First Mention of Trick or Treat in UK Newspapers
Trick or Treat was first mentioned in The Times newspaper [subscription required] on January 12, 1956 in a feature entitled “Young Visitors in the U.S.A” written by an ex-pat. The article described how American children were “... armed with giant orange paper bags from the dime store ...” into which treats were dropped.
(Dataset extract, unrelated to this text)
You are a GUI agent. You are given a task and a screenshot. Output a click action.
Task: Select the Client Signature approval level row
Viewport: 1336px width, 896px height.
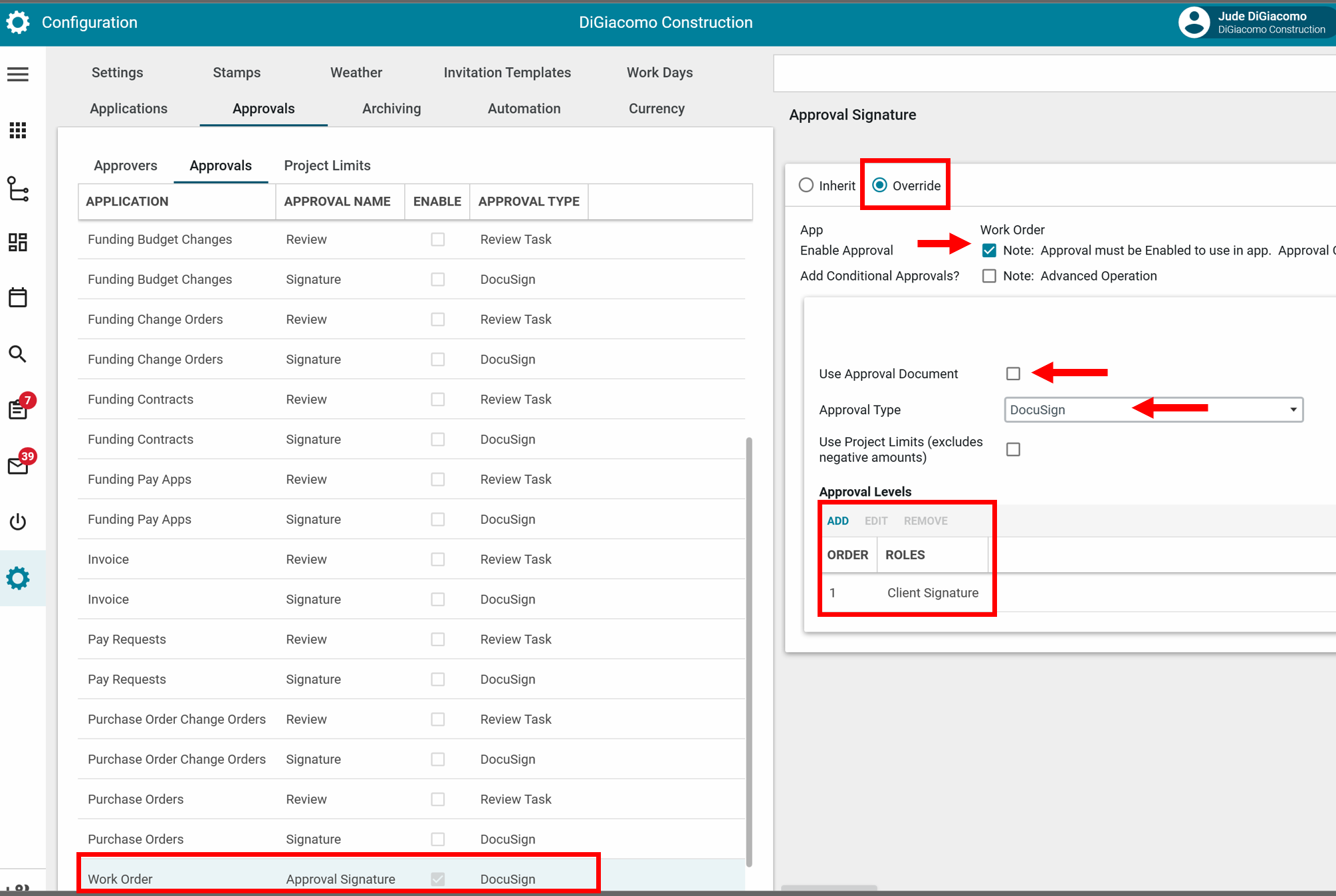(932, 593)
Tricks mentioned included “garbage tipped on to his doorstep.”
The next mention in The Times comes in 1965 when an episode of Bewitched entitled “Trick or Treat” was listed as being scheduled for 8pm on BBC1 on December 15. The Halloween pastime was still so unknown in the UK in November 1970, that Michael Knipe felt the need to explain the term when he reported in The Times on how a five year old Detroit boy died after eating heroin-spiked sweets collected at Halloween.
Trick or Treat Question Asked in House of Lords in 1986
It was in October 1982 that Marina Warner, in another Times article entitled “The children who love to spell” reported that “… the American custom … is catching on fast in London…” By 1986 the custom had become so widespread that in the House of Lords that October Viscount St Davids asked “… about the legal status of the recently imported Hallowe’en trick-or-treat custom of demanding money on threat of playing a nasty trick…”
But it wasn’t until three years later that Halloween products first started appearing in mainstream high street stores of the time such as Woolworths, WH Smith and Paperchase – the latter shop confirmed to The Times newspaper that Trick or Treat was an American import the popularity of which had been aided by “… cult horror movies like Nightmare on Elm Street which have generally made the public more aware.”
Halloween Falling on a Weekend Boosted Retail Trade
Halloween celebrations gained another boost in the early 1990s when, according to one report in the Independent newspaper [accessed via Lexis Library, subscription required] of 1994, a spokesman from a Halloween goods import company explained how the increasing interest in the festivities was due to the fact that “… three years ago when Hallowe’en fell at the weekend, and it hasn’t fallen off.”
Ten years later, figures reported in The Express newspaper [subscription required] of October 30, 2004 showed that Halloween had created a £100million industry in the UK and that Tesco had, for the first time, allocated one third of its Halloween range to the adult section of its supermarket shelves. By October 2010, the BBC reported that Brits spent an estimated £235 million on Trick or Treat and other Halloween associated games and products.